On Tue, Dec 18, 2018 at 09:03:41AM -0700, Jeff Law wrote:
> Right.  This is the classic example and highlights the ABI concerns.  If
> we use the low bit to distinguish between a normal function pointer and
> a pointer to a descriptor and qsort doesn't know about it, then we lose.
> 
> One way around this is to make *all* function pointers be some kind of
> descriptor and route all indirect calls through a resolver.  THen you

Either way, you are creating a new ABI for calling functions through
function pointers.  Because of how rarely GNU C nested functions are used
these days, if we want to do anything I'd think it might be better to use
trampolines, just don't place them on the stack, say have a mmaped page of
trampolines perhaps with some pointer encryption to where they jump to, so
it isn't a way to circumvent non-executable stack, and have some register
and unregister function you'd call to get or release the trampoline.

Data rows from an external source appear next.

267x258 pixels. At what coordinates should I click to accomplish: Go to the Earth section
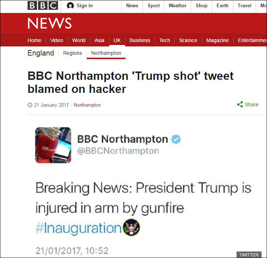222,5
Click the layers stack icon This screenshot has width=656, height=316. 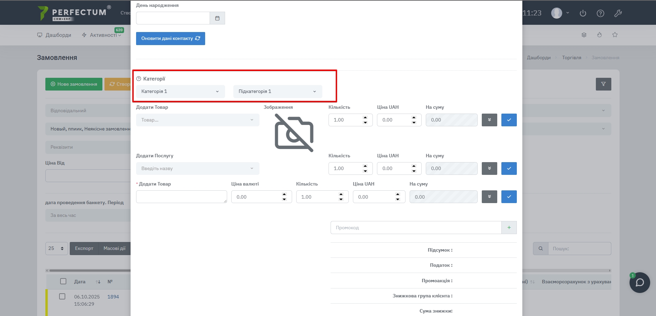(x=584, y=35)
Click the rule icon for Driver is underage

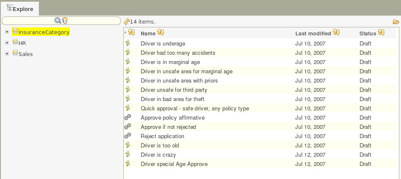tap(128, 43)
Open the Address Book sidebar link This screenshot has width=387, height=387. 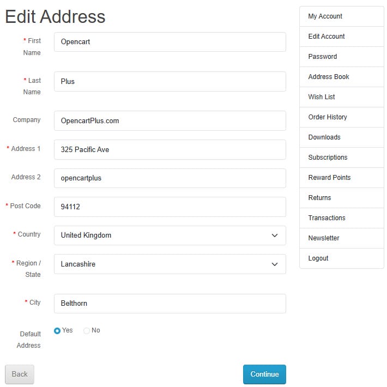tap(342, 77)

If more trampolines are needed than currently available, the library could
just mmap another such page.  A problem is how it should interact with
longjmp or similar APIs, because then we could leak some trampolines (no
"destructor" for the trampoline would be called.  The leaking could be
handled e.g. through remembering the thread and frame pointer for which it
has been allocated and if you ask for a new trampoline with a frame pointer
above the already allocated one, release those entries or reuse them,
instead of allocating a new one.  And somehow deal with thread exit.